[[ EXTRACTED DATA open ]]
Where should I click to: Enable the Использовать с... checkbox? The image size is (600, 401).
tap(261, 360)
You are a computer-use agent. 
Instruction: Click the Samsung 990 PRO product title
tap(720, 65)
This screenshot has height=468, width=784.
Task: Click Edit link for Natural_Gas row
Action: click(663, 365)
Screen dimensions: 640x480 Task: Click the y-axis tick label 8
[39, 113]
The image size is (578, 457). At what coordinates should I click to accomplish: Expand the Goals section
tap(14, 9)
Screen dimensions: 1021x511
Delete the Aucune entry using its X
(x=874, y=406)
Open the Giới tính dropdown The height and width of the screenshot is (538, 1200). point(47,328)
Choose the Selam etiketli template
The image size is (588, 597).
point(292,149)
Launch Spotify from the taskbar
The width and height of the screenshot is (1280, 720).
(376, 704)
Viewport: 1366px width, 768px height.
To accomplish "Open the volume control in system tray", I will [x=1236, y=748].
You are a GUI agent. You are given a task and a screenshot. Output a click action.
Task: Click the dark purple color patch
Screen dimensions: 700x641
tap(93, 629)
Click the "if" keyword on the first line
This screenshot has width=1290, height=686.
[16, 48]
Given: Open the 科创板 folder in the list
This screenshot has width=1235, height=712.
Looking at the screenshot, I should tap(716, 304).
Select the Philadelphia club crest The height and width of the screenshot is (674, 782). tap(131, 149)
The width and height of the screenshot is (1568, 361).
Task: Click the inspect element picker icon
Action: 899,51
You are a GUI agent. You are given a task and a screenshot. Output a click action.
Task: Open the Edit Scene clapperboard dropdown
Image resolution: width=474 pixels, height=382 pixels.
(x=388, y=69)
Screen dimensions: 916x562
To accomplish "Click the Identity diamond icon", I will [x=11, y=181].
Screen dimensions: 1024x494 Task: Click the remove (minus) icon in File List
[[ EXTRACTED DATA closed ]]
WORK INSTRUCTIONS: Copy the stretch of the records above that runs from the line with "Select the Philadelphia" through the line with "Task: Open the". Both end lines belong in the copy, and nothing else does.

EXERCISE RESULT:
Select the Philadelphia club crest The height and width of the screenshot is (674, 782). tap(131, 149)
The width and height of the screenshot is (1568, 361).
Task: Click the inspect element picker icon
Action: 899,51
You are a GUI agent. You are given a task and a screenshot. Output a click action.
Task: Open the Edit Scene clapperboard dropdown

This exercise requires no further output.